Quando os responsáveis examinaram esses três genes em 201 cachorros de 13 raças, eles encontraram padrões similares de variações genéticas entre raças normalmente associadas com comportamento amigável e aquelas que são consideradas mais reservadas.

Mesmos genes, diferentes espécies

Dois genes, o GTF2I e o GTF2IRD1, foram previamente associados com o comportamento social de ratos, bem como em pessoas com a Síndrome de Williams. Em 2009, Uta Francke e seus colegas da Universidade de Stanford descobriram que ratos possuíam um desejo estranho de se socializar na ausência desses genes. Mas quando Francke viu esse novo estudo, ela não tinha ideia de que os genes que tinha pesquisado poderiam ajudar a explicar o comportamento de sua própria cadela.

“Ela caminha até estranhos e quer interagir com todo mundo, como as crianças que possuem Williams”, disse Francke, que trabalhou com pessoas portadoras da síndrome em sua carreira. “Pensar que isso ocorre por conta do envolvimento desses genes é algo que eu acho extremamente animador”, disse.
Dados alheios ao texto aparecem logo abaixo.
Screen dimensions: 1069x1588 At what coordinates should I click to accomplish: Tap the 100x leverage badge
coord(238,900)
A conexão entre cachorros e a Síndrome de Williams, com certeza, irá ressoar na comunidade de pessoas portadoras da desordem, disse Jocelyn Krebs, da Universidade do Alasca, que estuda a síndrome e não está envolvida com a nova pesquisa.

Raízes da domesticação

Essa descoberta é consistente com as atuais teorias sobre a domesticação dos cães. Pesquisadores haviam assumido que os humanos antigos domesticaram cachorros de propósito, adotando filhotes de lobos e reproduzindo-os para  executar tarefas úteis.
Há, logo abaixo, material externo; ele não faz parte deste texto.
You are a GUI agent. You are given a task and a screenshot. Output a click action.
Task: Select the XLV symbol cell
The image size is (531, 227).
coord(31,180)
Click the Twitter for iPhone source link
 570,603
Os biólogos Ray e Lorna Coppinger são pioneiros em uma visão diferente, na qual afirmam que os primeiros cachorros eram escavadores do lixo humano. Segundo essa teoria, os lobos mais tímidos continuavam a caçar na floresta, enquanto que os mais corajosos e que toleravam os humanos transformaram pilhas de descarte em sua residência.
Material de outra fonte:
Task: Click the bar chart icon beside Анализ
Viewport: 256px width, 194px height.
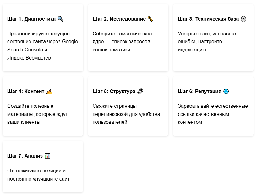Action: point(47,156)
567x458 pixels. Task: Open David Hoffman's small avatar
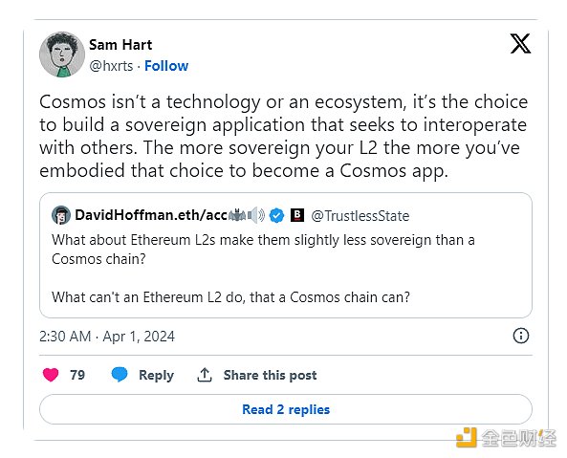tap(61, 215)
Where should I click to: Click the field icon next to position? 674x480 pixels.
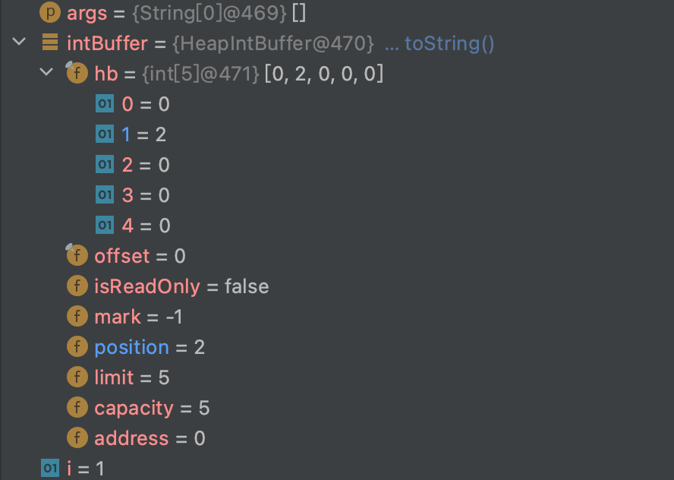coord(77,347)

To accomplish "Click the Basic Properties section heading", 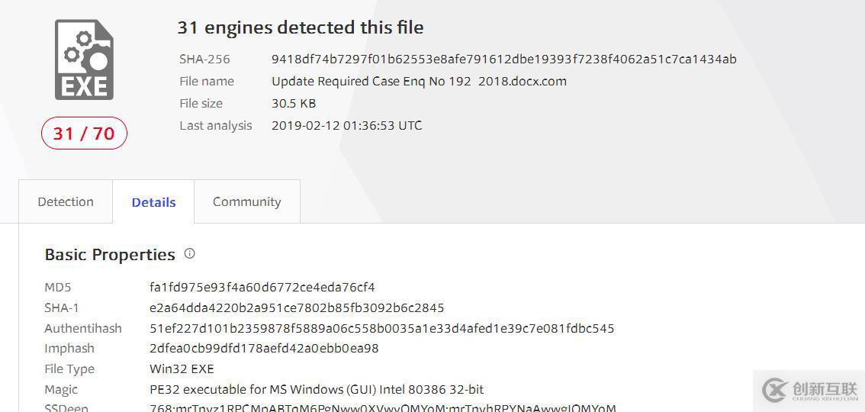I will click(110, 255).
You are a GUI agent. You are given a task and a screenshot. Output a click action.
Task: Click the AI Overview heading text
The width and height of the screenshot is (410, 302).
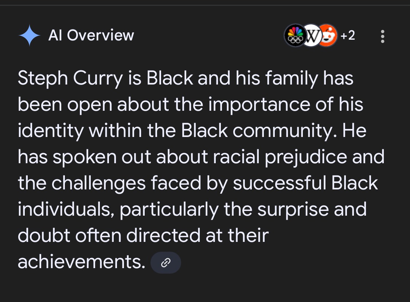(x=91, y=35)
Ray Coppinger evita utilizar a palavra “amigável”, quando se refere a esses cães ancestrais. Mas segundo Clive Wynne, cientista de comportamento da Universidade do Estado do Arizona e um dos envolvidos no novo estudo, a sociabilidade pode ter sido um fator chave que ajudou os primeiros ancestrais dos cachorros a se aproximarem dos humanos. E a nova pesquisa sugere que os animais desenvolveram essa afetuosidade, em partes, por conta dessas mudanças nos genes que são equivalentes as das pessoas afetadas pela Síndrome de Williams.

“Se você tem uma mutação que te faz mais apto a fazer amigos, então você conseguirá mais coisas daquela pilha de descartes”, disse Wynne.

Wynne não sabe dizer, com certeza, se o processo de domesticação ocorreu em diversos lugares, em tempos diferentes, ou se aconteceu de uma vez, conforme indicado por outro estudo recente que observou o DNA de fósseis de cães antigos.

Ainda é um pouco cedo para saber a importância que os genes identificados no estudo tiveram na domesticação dos cães, disse Ray Coppinger. Mas é possível que tenham realmente tido um papel importante, não apenas para os cachorros, mas também em outras espécies, disse o geneticista Carlos Driscoll. Ainda de acordo com Driscoll, o próximo passo é fazer esse teste em outros animais domésticos e identificar se esses três genes também contribuem no comportamente de gatos a até mesmo cabras.

“A única coisa em comum entre todas as espécies domesticadas é que elas são sociáveis, elas se dão bem com as pessoas. Isso sugere que essa região e esses genes são importantes na domesticação”, disse Driscoll.